◆ Problem details ◆
Beginning at the top of the data below, restate every line word for word until the line containing "This screenshot has height=812, width=1457." has been included, and omit the pictures.

◆ Data ◆

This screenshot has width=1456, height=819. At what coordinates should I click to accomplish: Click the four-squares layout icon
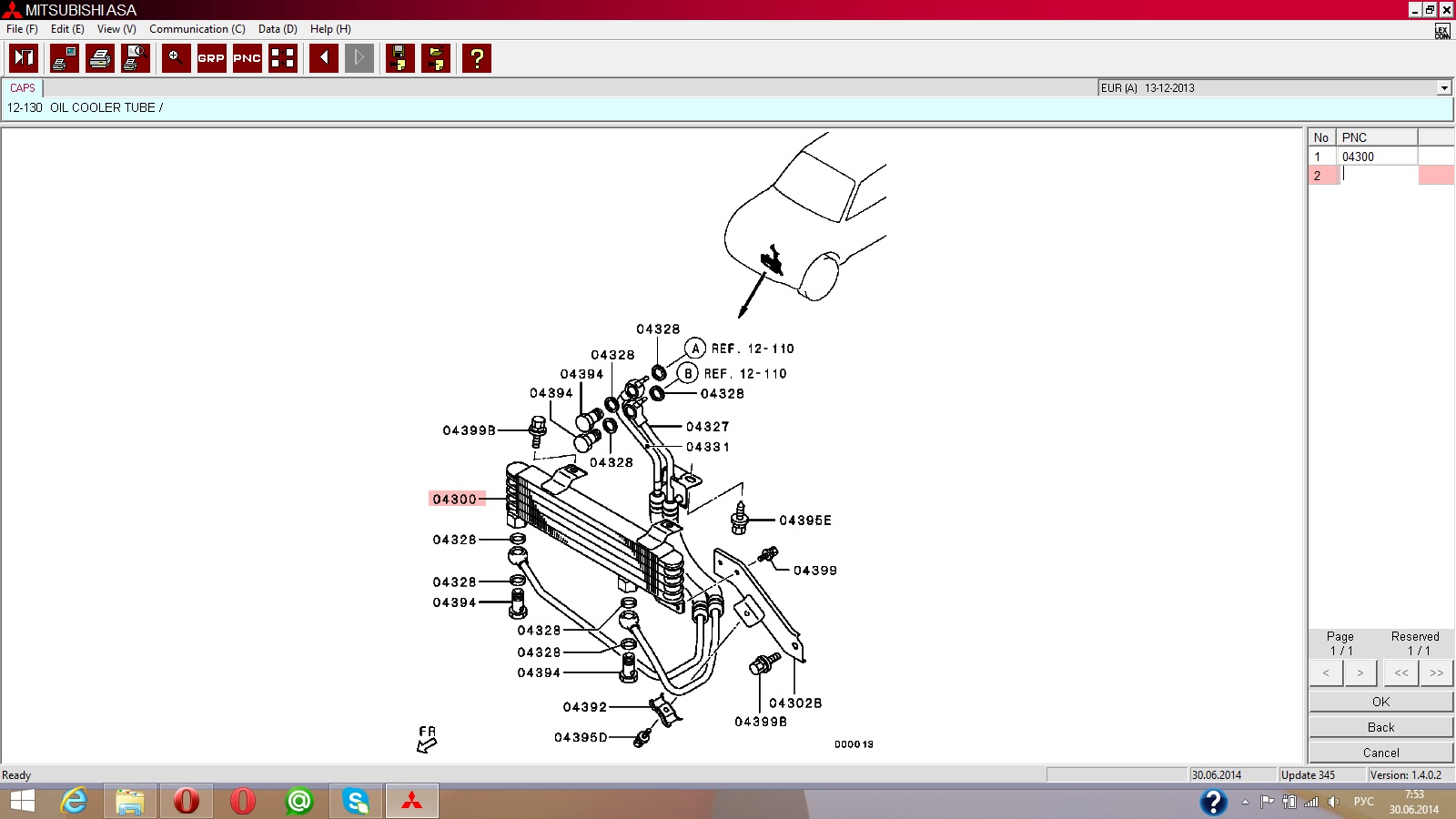pyautogui.click(x=283, y=58)
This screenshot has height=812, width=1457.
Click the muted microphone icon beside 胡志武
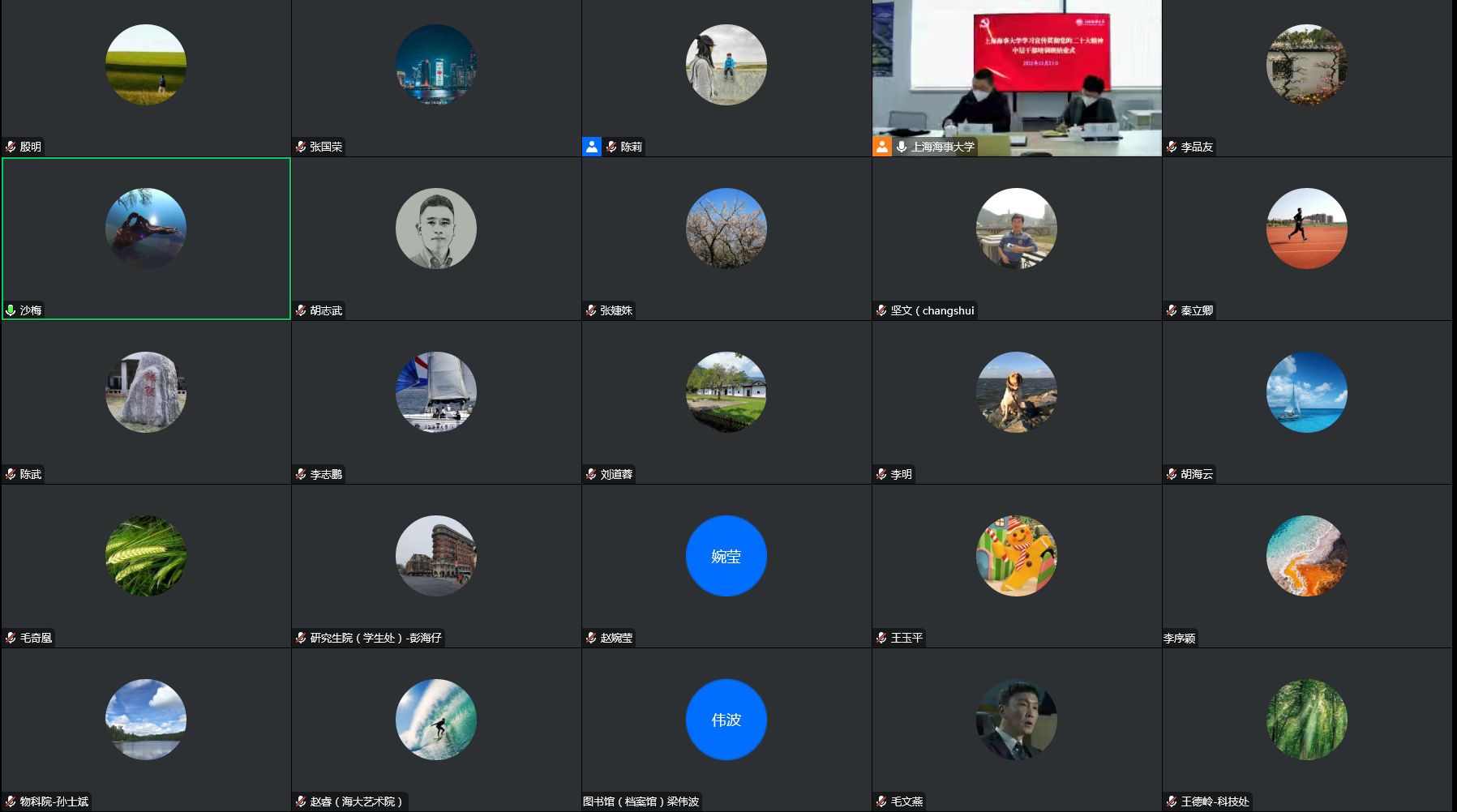click(301, 310)
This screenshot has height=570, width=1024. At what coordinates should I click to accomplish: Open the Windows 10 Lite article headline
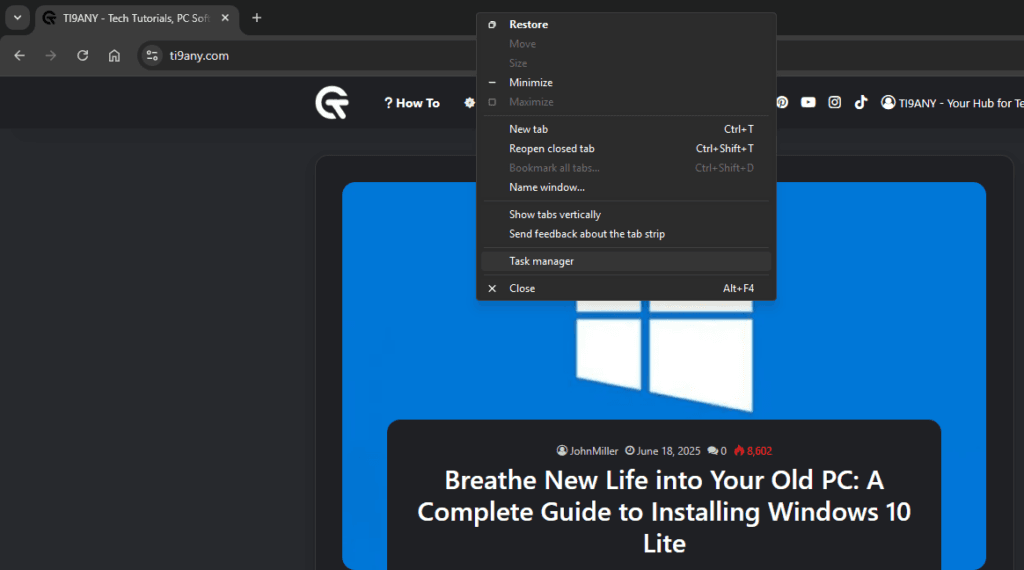coord(664,511)
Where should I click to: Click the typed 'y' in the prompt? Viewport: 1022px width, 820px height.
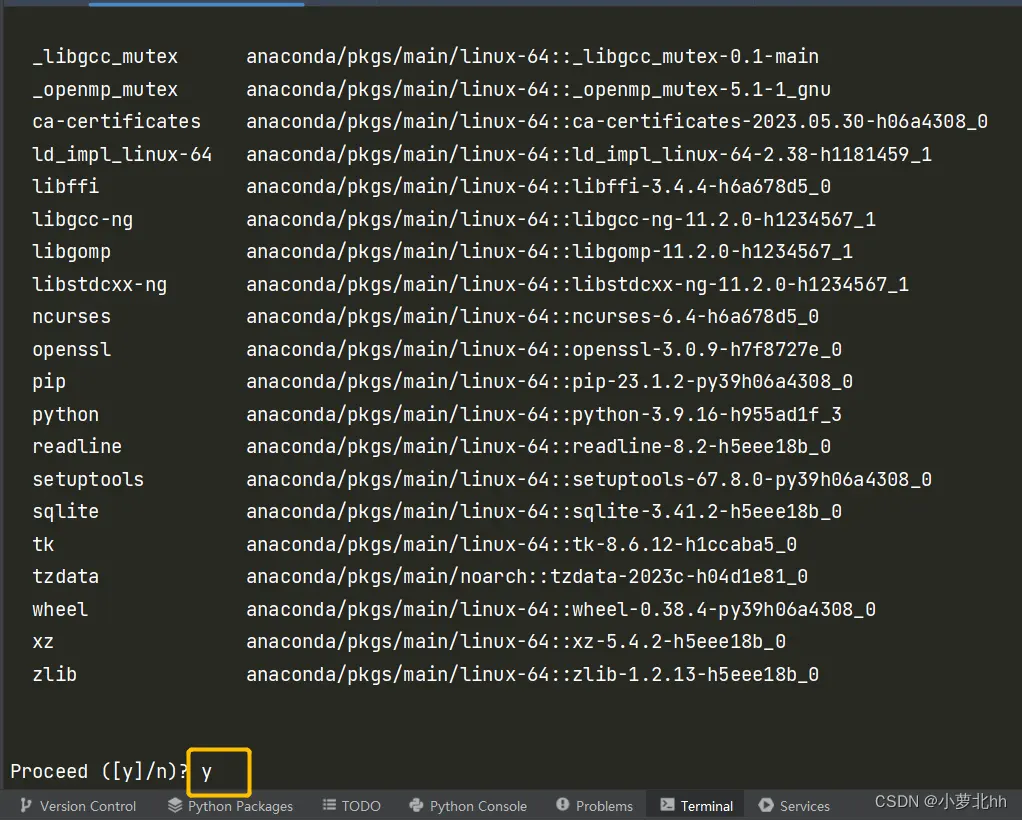click(x=207, y=772)
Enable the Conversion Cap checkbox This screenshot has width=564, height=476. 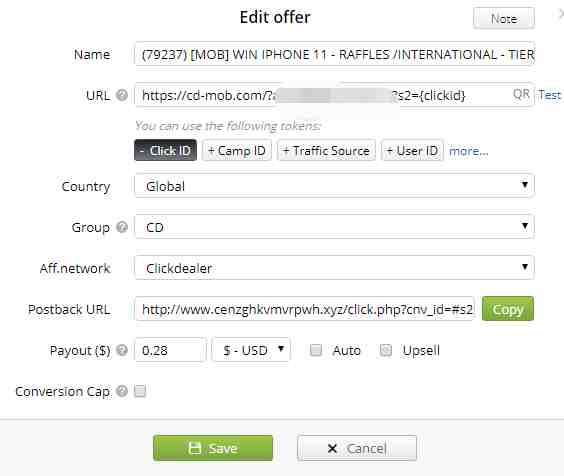(x=140, y=391)
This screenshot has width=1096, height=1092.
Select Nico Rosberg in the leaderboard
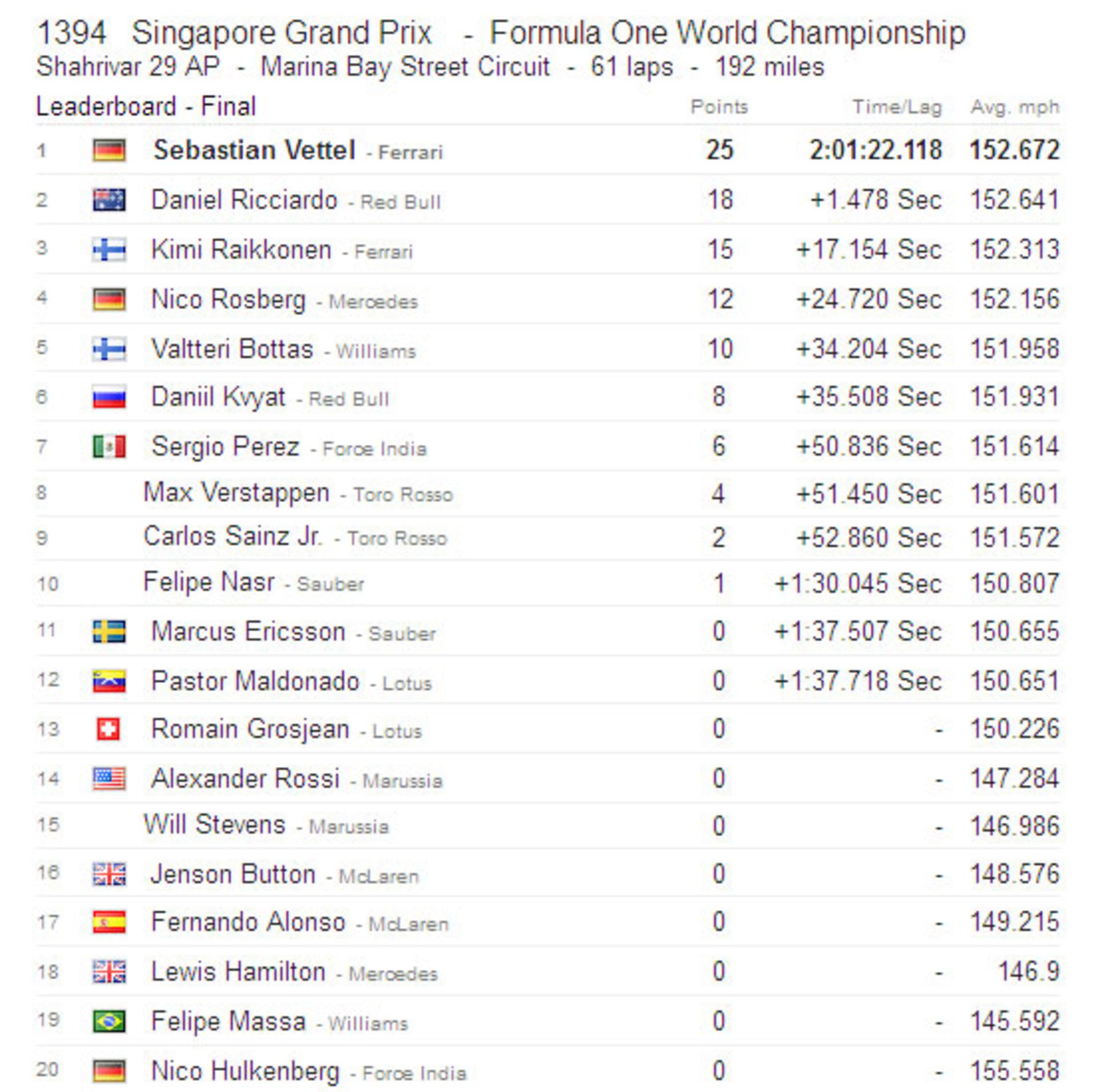[228, 300]
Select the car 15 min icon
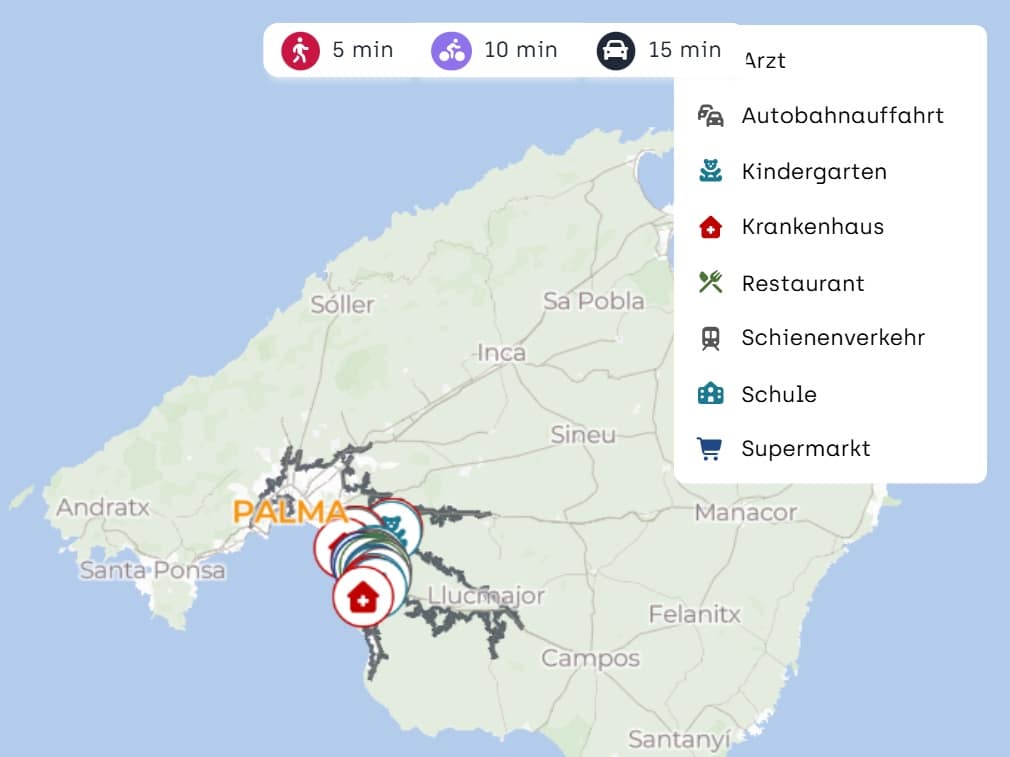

◆ The completed task ◆
This screenshot has width=1456, height=819. At what coordinates should I click to accomplish: Click the four-squares layout icon
pyautogui.click(x=283, y=58)
This screenshot has height=812, width=1457.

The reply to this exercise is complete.